The New Atheist Crack-up

The New Atheist Crack-up December 5, 2019

New Atheism is reportedly fading. Not that there are fewer atheists–their numbers have gone up slightly to 4% of the population–but the movement has splintered and the general public and even many of the New Atheists themselves have lost interest in the cause.

Two insiders tell what happened.

From Rationalists to Trolls, Atheists to Social Justice Warriors

Scott Alexander, a long time “rationalist” and student of the internet, has written a post at his Slate Star Codex blog entitled New Atheism:  The Godlessness That Failed.  He says that “New Atheism was a failed hamartiology,” referring to the branch of theology that studies the doctrine of sin.

The early days of the internet, Alexander said, had an “argument culture,” in which people took part in long, in depth online discussions.  One of the biggest topics was whether or not God existed.  Both sides, he said, made good arguments–with refutations and counter-refutations–and, for the most part, they didn’t get personal or insulting.  Those who argued against the existence of God, he said, were old-school atheists.  The decline of discourse on the internet corresponded with the rise of the “New Atheists,” who believed that religion is the source of all that is wrong in the world.  These New Atheists were not interested in arguing with religious believers, whom they dismissed as evil idiots.  Instead, they berated them with mockery and insults.  Thus the phenomenon of “atheist trolls.”

Alexander then shows, in exhaustive detail–looking at word searches and other data–how the atheist presence on the internet has declined.  But he accounts for that with evidence of a shift within the New Atheist movement.

According to New Atheist hamartiology, religion is not just wrong, but evil; indeed, the source of all sins.  Over the last few years,  most New Atheists, according to Alexander, have become social progressives.  This involves a new hamartiology in which racism, sexism, privilege, and social injustice are the source of all sins.  The atheists can blame religion too, but the social justice movement includes many religious people.  These new social justice activists are finding themselves allied with Catholic Latinos, Muslims, and Black Baptists.  To mock or insult the religion of these minority groups “looks pretty racist” and violates the principles of intersectional solidarity.

Those who were formerly interested in atheism as an antidote to the sins of the world changed their interests, becoming preoccupied with social justice issues rather than questions of God’s existence.  Alexander concludes,

Most movement atheists weren’t in it for the religion. They were in it for the hamartiology. Once they got the message that the culture-at-large had settled on a different, better hamartiology, there was no psychological impediment to switching over. We woke up one morning and the atheist bloggers had all quietly became social justice bloggers. Nothing else had changed because nothing else had to; the underlying itch being scratched was the same.

Elevatorgate and Atheists as Anti-Social Justice Warriors

In an article at Arc Digital entitled New Atheism:  An Autopsy, Ben Sixsmith responds to Alexander’s article but brings out other factors.  He points out that while many atheists have become social justice warriors, others have become anti-social justice warriors, complaining about political correctness, speech codes, and “woke” culture.

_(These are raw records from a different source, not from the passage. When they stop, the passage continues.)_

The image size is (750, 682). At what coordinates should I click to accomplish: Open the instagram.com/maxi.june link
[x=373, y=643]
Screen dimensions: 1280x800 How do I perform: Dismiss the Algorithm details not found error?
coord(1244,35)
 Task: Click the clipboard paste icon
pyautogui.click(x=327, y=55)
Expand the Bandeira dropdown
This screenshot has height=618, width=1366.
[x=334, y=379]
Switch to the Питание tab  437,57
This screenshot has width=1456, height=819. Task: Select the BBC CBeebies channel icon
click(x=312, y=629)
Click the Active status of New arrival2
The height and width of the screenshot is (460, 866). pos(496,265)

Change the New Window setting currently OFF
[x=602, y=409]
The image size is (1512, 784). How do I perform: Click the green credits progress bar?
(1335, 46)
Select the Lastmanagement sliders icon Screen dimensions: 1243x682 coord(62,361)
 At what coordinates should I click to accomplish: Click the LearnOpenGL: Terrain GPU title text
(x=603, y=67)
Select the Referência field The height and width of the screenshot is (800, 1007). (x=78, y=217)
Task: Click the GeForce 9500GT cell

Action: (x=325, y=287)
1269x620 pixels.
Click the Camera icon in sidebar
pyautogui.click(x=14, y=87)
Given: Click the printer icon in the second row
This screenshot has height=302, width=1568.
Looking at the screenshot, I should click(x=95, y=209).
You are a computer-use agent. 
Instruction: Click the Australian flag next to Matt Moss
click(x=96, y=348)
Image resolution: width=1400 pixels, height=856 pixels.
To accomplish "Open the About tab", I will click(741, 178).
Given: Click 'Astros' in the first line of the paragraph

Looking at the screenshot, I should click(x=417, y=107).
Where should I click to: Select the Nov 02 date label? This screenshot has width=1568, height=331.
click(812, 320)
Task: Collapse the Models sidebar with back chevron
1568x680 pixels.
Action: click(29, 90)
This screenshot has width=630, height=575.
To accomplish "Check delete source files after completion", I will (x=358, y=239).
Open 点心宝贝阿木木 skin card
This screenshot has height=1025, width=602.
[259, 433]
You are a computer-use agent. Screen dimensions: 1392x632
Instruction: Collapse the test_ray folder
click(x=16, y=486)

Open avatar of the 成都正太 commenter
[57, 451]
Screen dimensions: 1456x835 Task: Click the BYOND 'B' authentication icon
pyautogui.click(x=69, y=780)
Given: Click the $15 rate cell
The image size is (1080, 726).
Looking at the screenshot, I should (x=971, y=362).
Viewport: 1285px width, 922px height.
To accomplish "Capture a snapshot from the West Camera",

The catalyst, according to Sixsmith, was the “elevatorgate” scandal:

The particulars of this scandal are too preposterous not to explain in detail: In July 2011, a man followed the progressive atheist blogger Rebecca Watson into a hotel elevator late at night after a conference and invited her back to his room for coffee. Watson said in a video that such behavior “creeps her out” and then discussed the video and some hostile responses at a later conference. The left-wing PZ Myers wrote in support, and none other than Richard Dawkins appeared in the comments. “Dear Muslima,” he wrote, addressing a facetious post which compared the genital mutilation and honor killings experienced in the Islamic world with the somewhat overbearing behavior endured by Watson.

Dawkins would apologize some years later, but a fuse had been lit on the powder keg of political contradictions at the heart of the New Atheist movement. The progressives, as Alexander says, realized that racial, sexual, and gender inequality flowed from more than monotheistic faith. The anti-progressives, meanwhile, realized that censorious, moralistic, and utopian values could be secular as well as religious.

What followed was far less of a debate than an online flamewar. . . .

 

A rift had been created. PZ Myers began to talk about transphobia more than the Trinity, and Sam Harris began to discuss campus censorship more than Christianity.

Sixsmith goes on to note the lack of philosophical sophistication of the New Atheists and their embarrassing ignorance of the religions they try to argue against.  Meanwhile, the arguments and pronouncements, so constantly repeated, grew stale and uninteresting.  Those who were once preoccupied with arguing against the existence of God “moved on to more intense arenas of rhetorical dispute, and people who banged on about the existence of God looked increasingly monomaniacal, irrelevant, and dull.”

I especially appreciated Sixsmith’s conclusion about the decline of the New Atheism:  “The greatest enemies of religious believers are not, then, atheists who reject the idea of God’s existence, but apatheists who don’t consider the subject relevant.”